The vacuum packed baguettes that you can chuck in the oven or the bog standard pre-sliced loaves that you find in Supermarkets simply do not cut it. I vowed that I would learn how to make my own bread to an acceptable level, to satisfy my craving!

Now that the UK has returned to a second lockdown, I felt it was time to start making my own bread.
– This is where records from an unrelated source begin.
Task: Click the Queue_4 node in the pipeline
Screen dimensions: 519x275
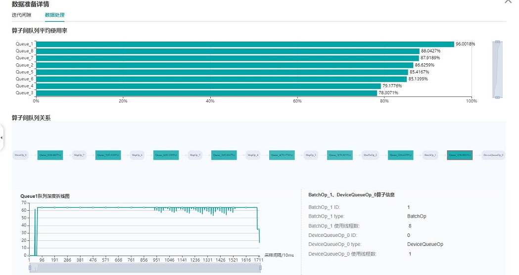Action: pyautogui.click(x=282, y=155)
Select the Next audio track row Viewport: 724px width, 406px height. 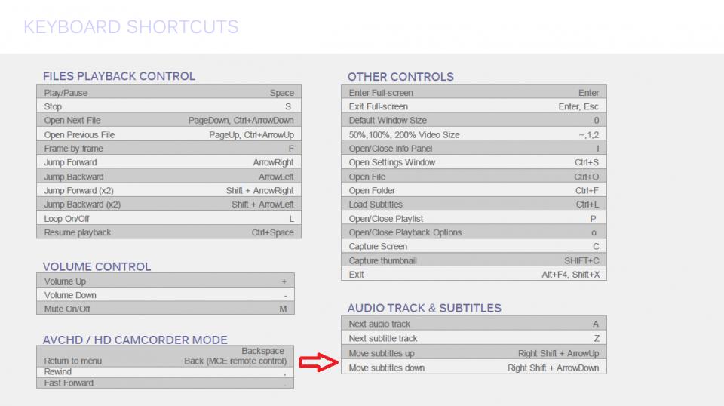coord(474,324)
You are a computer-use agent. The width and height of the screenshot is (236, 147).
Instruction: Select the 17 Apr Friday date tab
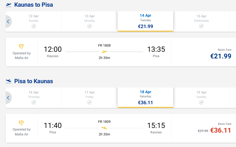tap(89, 97)
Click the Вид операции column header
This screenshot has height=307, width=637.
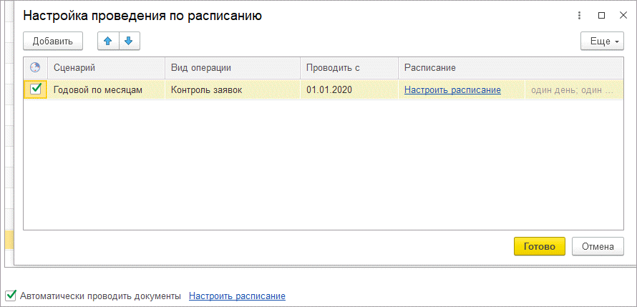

I was determined to do so with my own fair hands and without the convenience or dependency of the expensive bread making machines; said machines are currently sold out anyway, largely due to covid-19 panic buying and the logistics nightmare that has currently paralysed importing (shitty Brexit).

Thanks to a Jamie Oliver video on YouTube, I have already made a couple of loaves in 2021 and I am very pleased with the results! https://youtu.be/aUtxKeupYFg

For the recipe within the video, you only need strong flour, a sachet of yeast in water, a pinch of sugar and a pinch of salt. Couple of periods where you leave the dough to prove before you bake it in the oven for 35 mins on 180oC. Very simple.

My next goal is to add in a little wholemeal flower and top the loaf with black poppy seeds or seseme seeds 🙂 watch this space!

Give it a go! It is fun! Especially the kneeding of the dough, a good stress relief.

In-flight safety cards

I love in-flight safety cards, they’re a fucking right old hoot!

For example:

What you should do, when you’re a ginger and attacked by a giant octopus, whilst you’re aboard an aeroplane.

When you’re in Business class, you can do whatever you like. Throw a window out of the window! Fuck the police!

In-flight botox is available for trophy wives that are travelling in Premium Economy with their spoilt bastard kids.

Oslo – Feb 14th

Popped to Oslo on Valentine’s day to see a client for a review meeting and caught the last of the snow (hopefully!).

I always love visiting Norway, it is especially beautiful and full of kind people. Coming in to land at Oslo, you’ll see beautiful woodlands, lakes and then quaint housing before you finally touch down amongst the trees.

Glad I travel there with work; a drink, packet of crisps and a choc bar can set you back about a tenner which is painful!

For some strange reason, vegetarian food is very, very expensive here but that’s to be expecting given how Norwegians love their meat!